Doomboy by Tony Sandoval


Title: Doomboy
Author: Tony Sandoval
Publisher: Magnetic press
Rating: WARTY!

Translated by Mike Kennedy

I could not get into this story at all, which is sad because I'm usually good at making choices with graphic novels, and I typically end-up liking them, but I seem to have picked several in a row here which failed to make a good impression on me! Maybe I'm losing my touch?! At any rate, this one didn't do a thing for me. I'm not sure what it was about this exactly, but I can suggest a few candidates.

The drawing was really scrappy and amateurish, and too simplistic, while at the same time being really busy and messy - scruffy-looking without even being a nerf-herder! It turned me off, so I know that was part of it, but the dialog wasn't very stimulating either. Indeed, some of the early dialog was simply squiggles in balloons, and completely unintelligible.

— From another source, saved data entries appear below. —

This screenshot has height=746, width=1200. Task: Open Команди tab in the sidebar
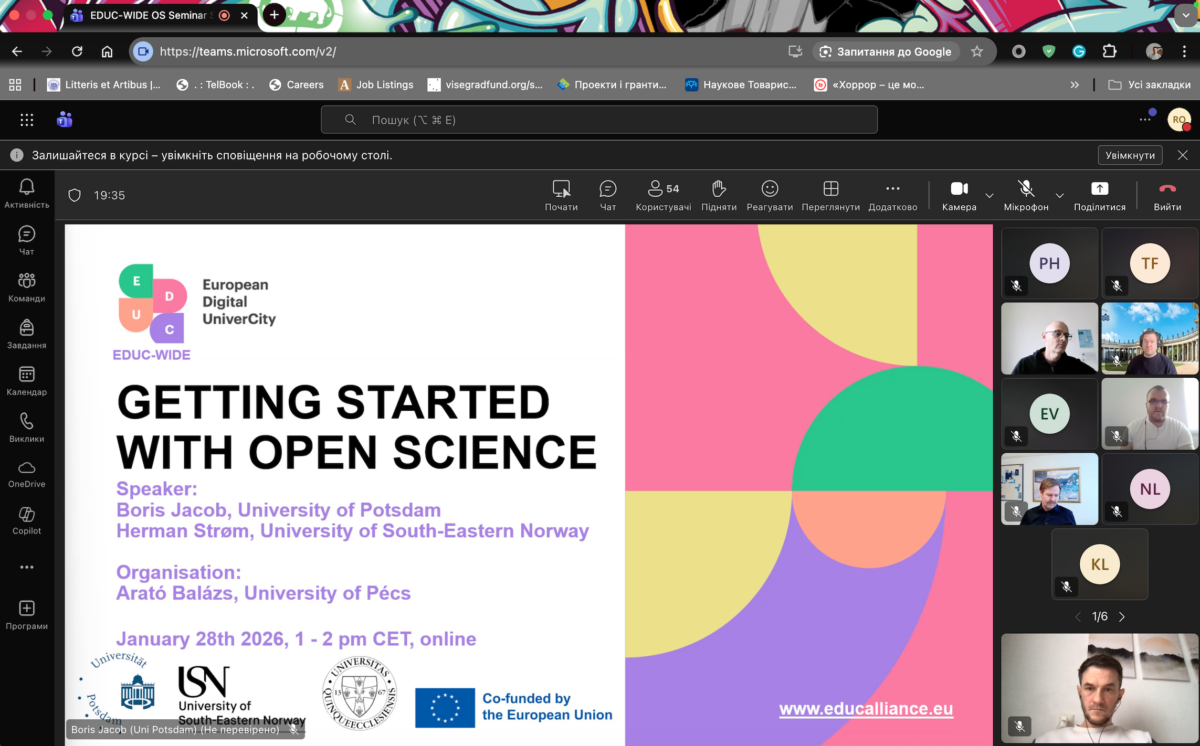[27, 286]
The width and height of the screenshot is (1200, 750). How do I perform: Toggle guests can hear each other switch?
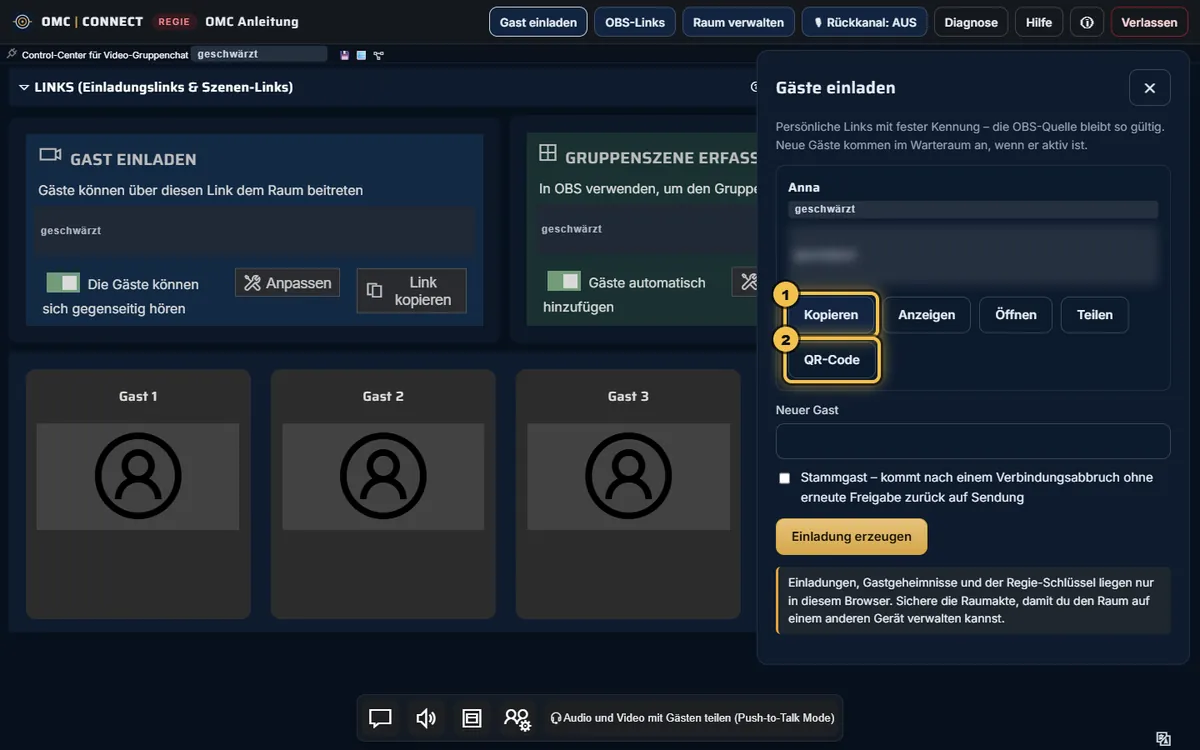tap(63, 283)
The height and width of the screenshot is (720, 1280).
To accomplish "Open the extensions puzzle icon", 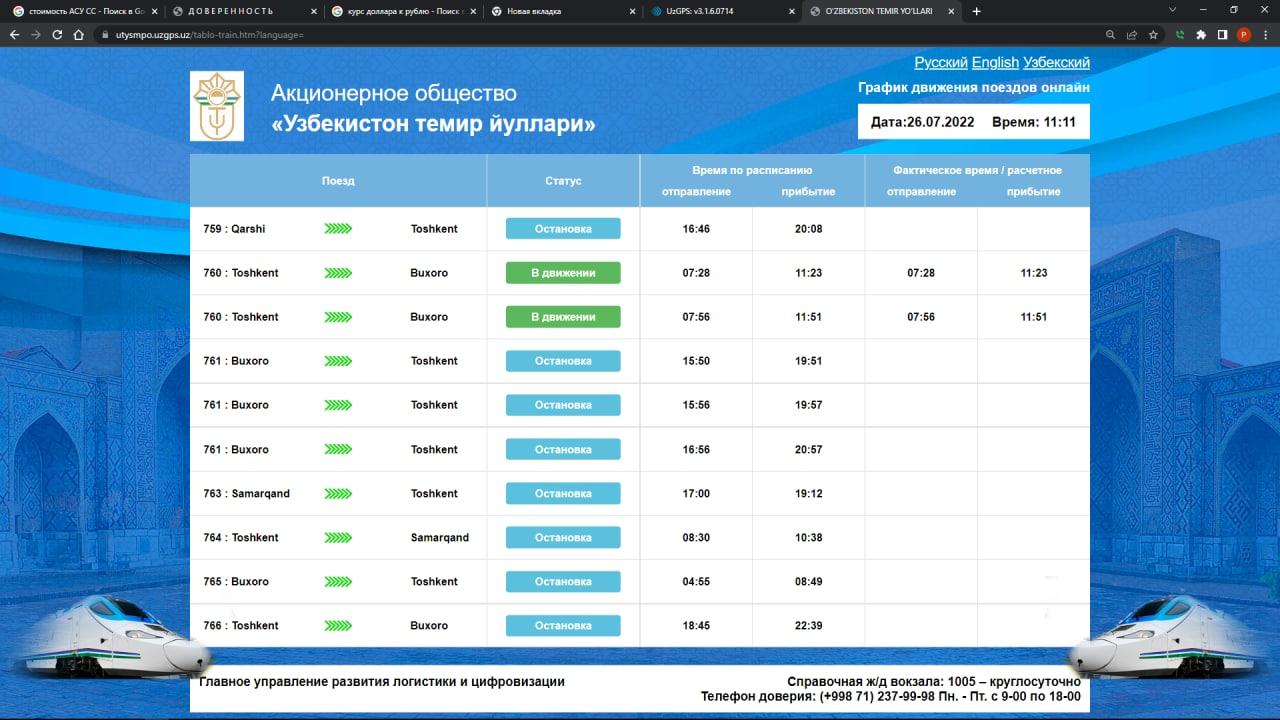I will pos(1201,34).
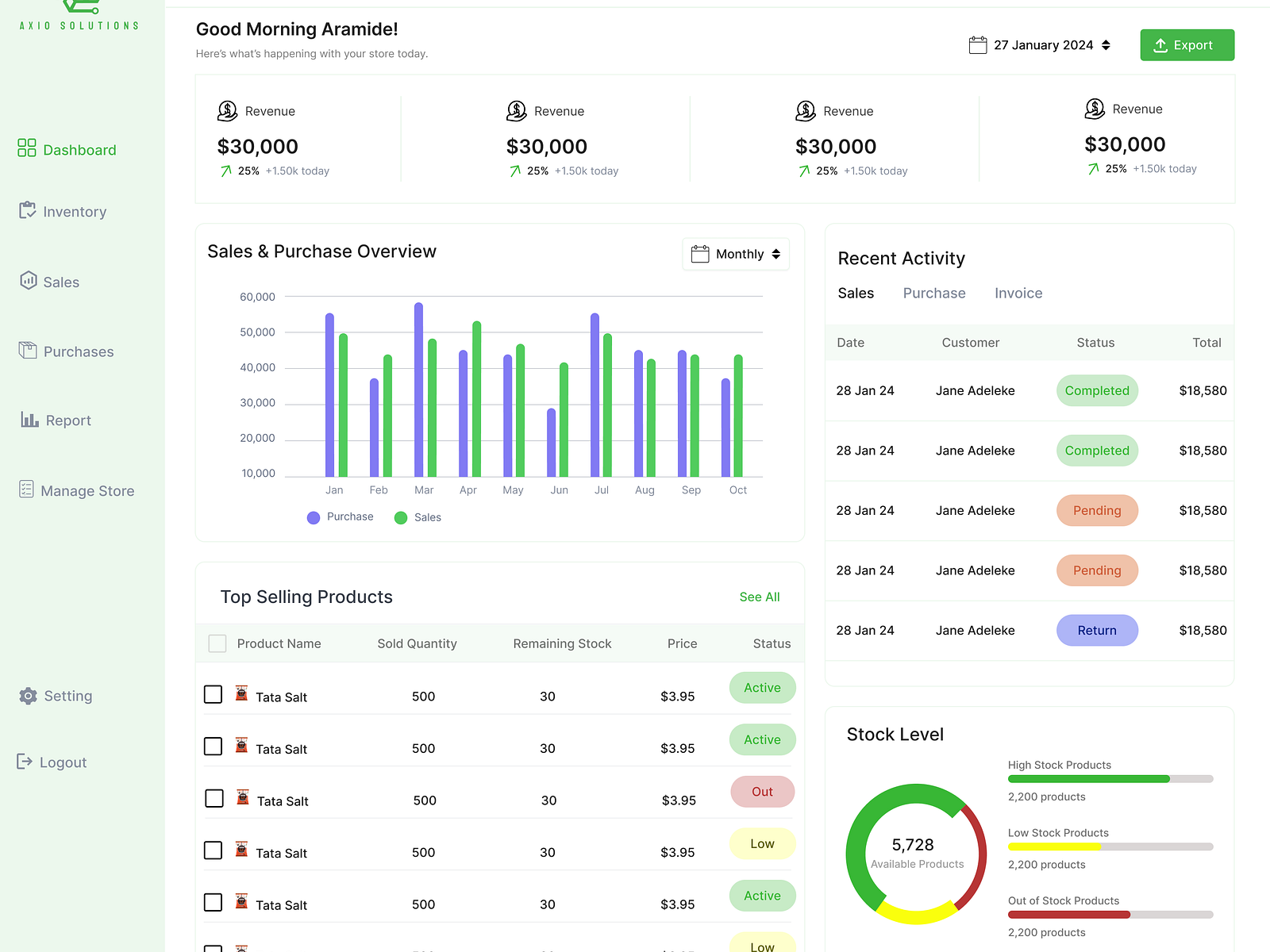Switch to the Purchase tab in Recent Activity

[x=934, y=294]
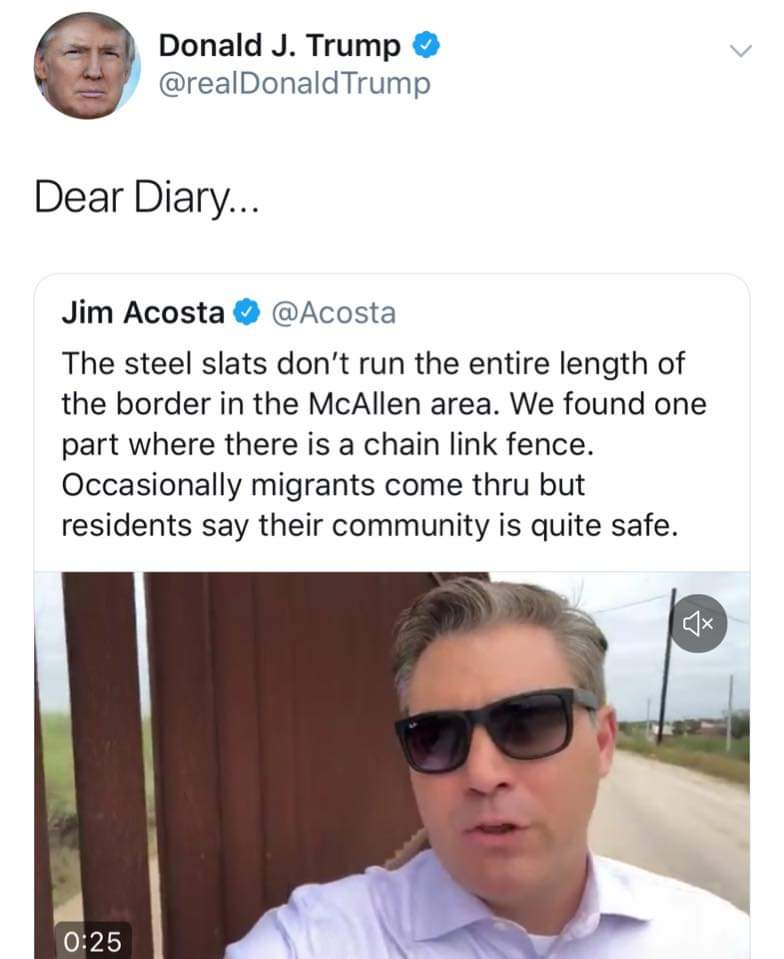Screen dimensions: 784x959
Task: Click verified badge beside Jim Acosta
Action: point(245,314)
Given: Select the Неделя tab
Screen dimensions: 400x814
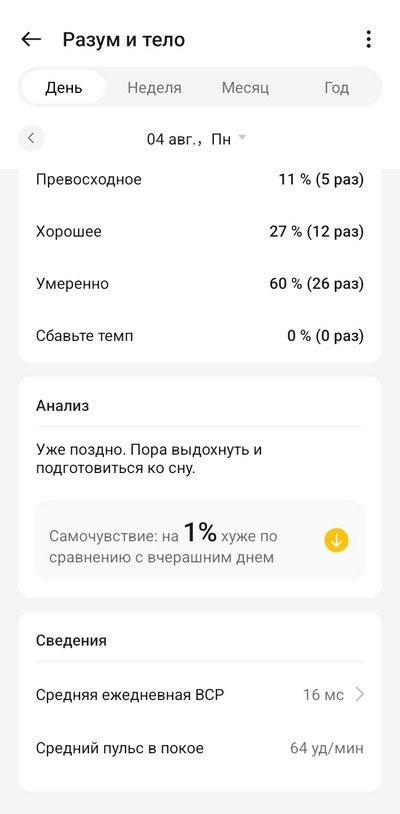Looking at the screenshot, I should 155,87.
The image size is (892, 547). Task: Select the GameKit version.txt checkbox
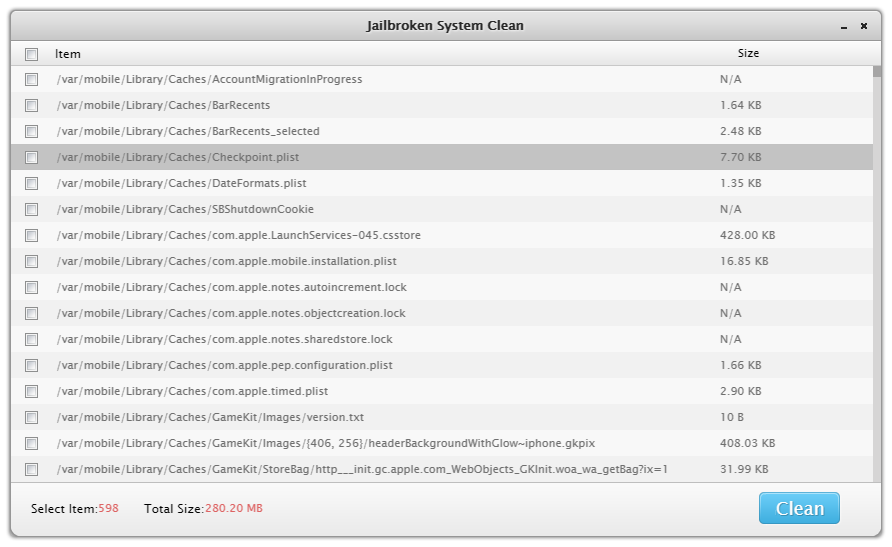(x=31, y=417)
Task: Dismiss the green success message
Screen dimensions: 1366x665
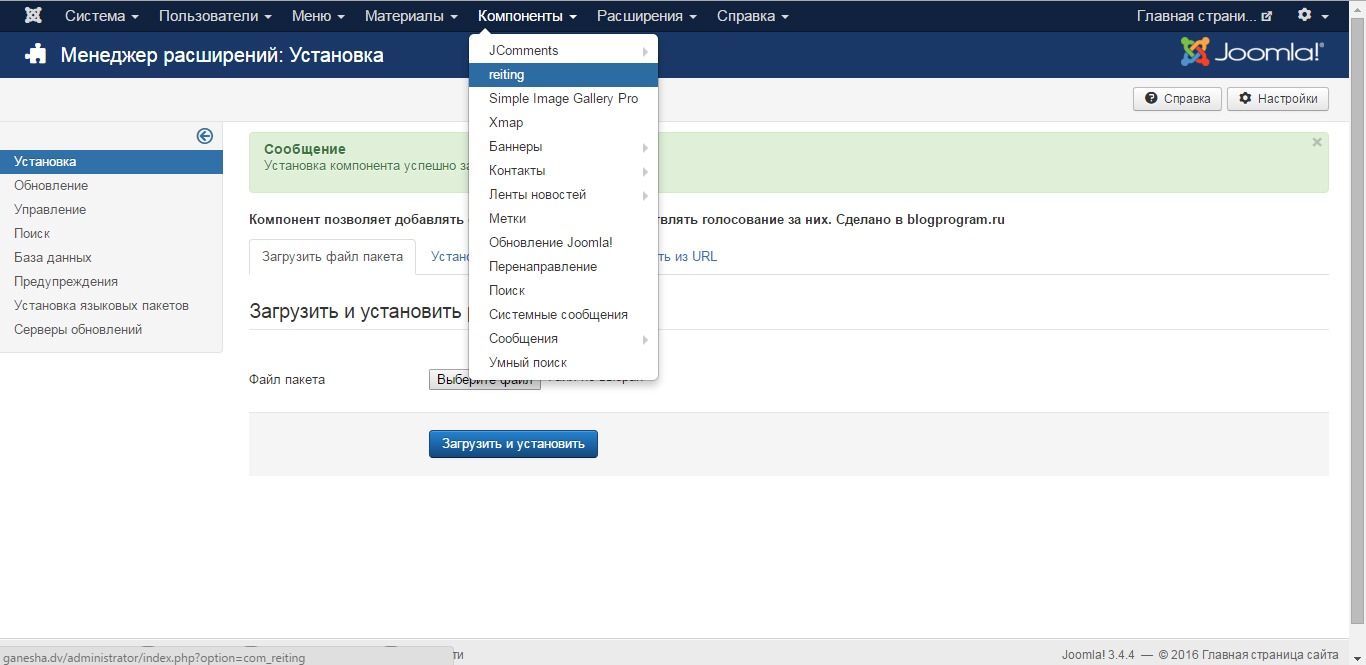Action: 1317,141
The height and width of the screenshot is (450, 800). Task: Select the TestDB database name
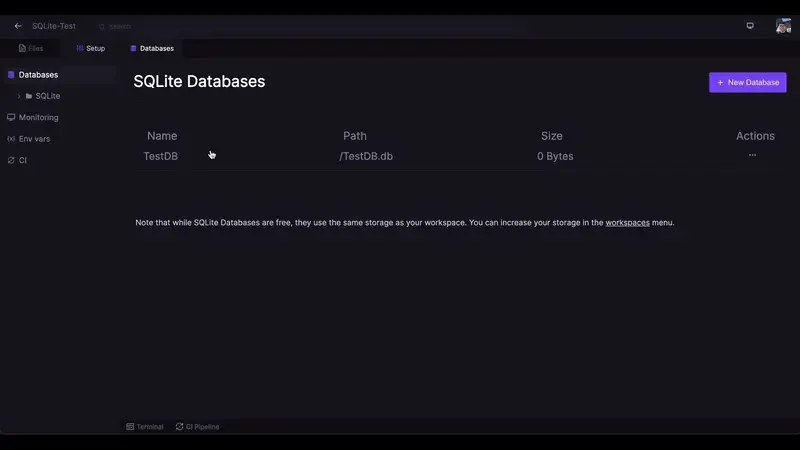click(160, 156)
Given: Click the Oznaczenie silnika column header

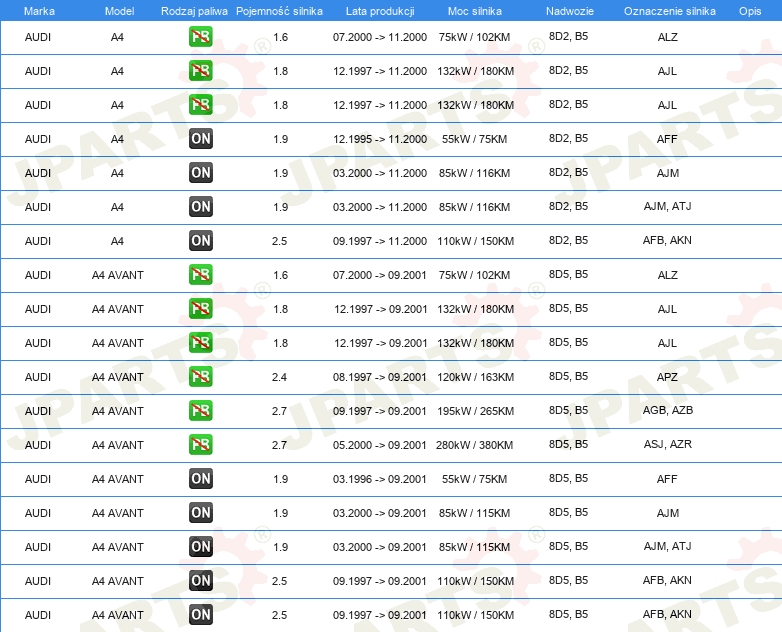Looking at the screenshot, I should tap(669, 11).
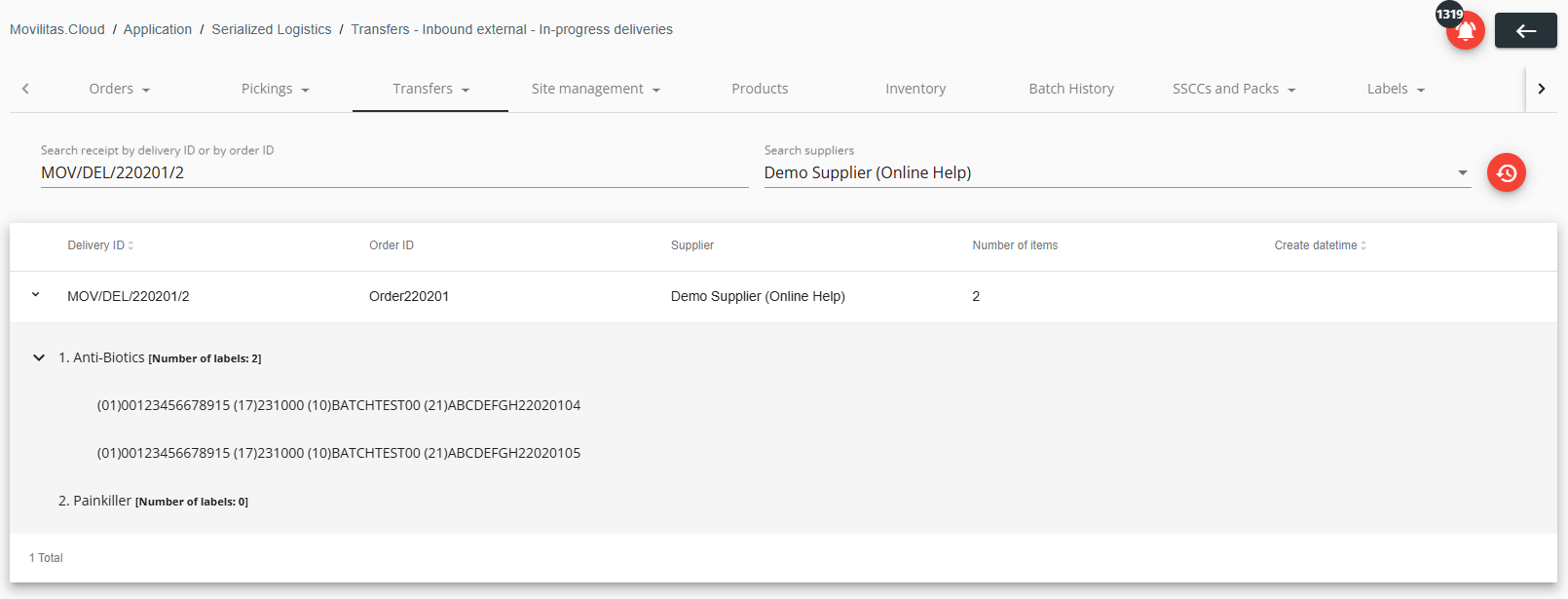Open the notifications bell icon
This screenshot has width=1568, height=599.
click(1465, 31)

I know this was intended to convey random, unimportant conversation, but it was distracting and combined with the very many panels where there was no speech at all - or any kind of communication other than purely visual about what was happening, it made me wonder if the entire book was going to be as vague as this.

Frankly it made me feel like the writer didn’t really care what was going on, so then I'm asking myself "If that's the case, then why should I care?" and it was quickly downhill from there. I didn’t feel any interest or investment in any of the characters, or any growing desire to find out how this story went.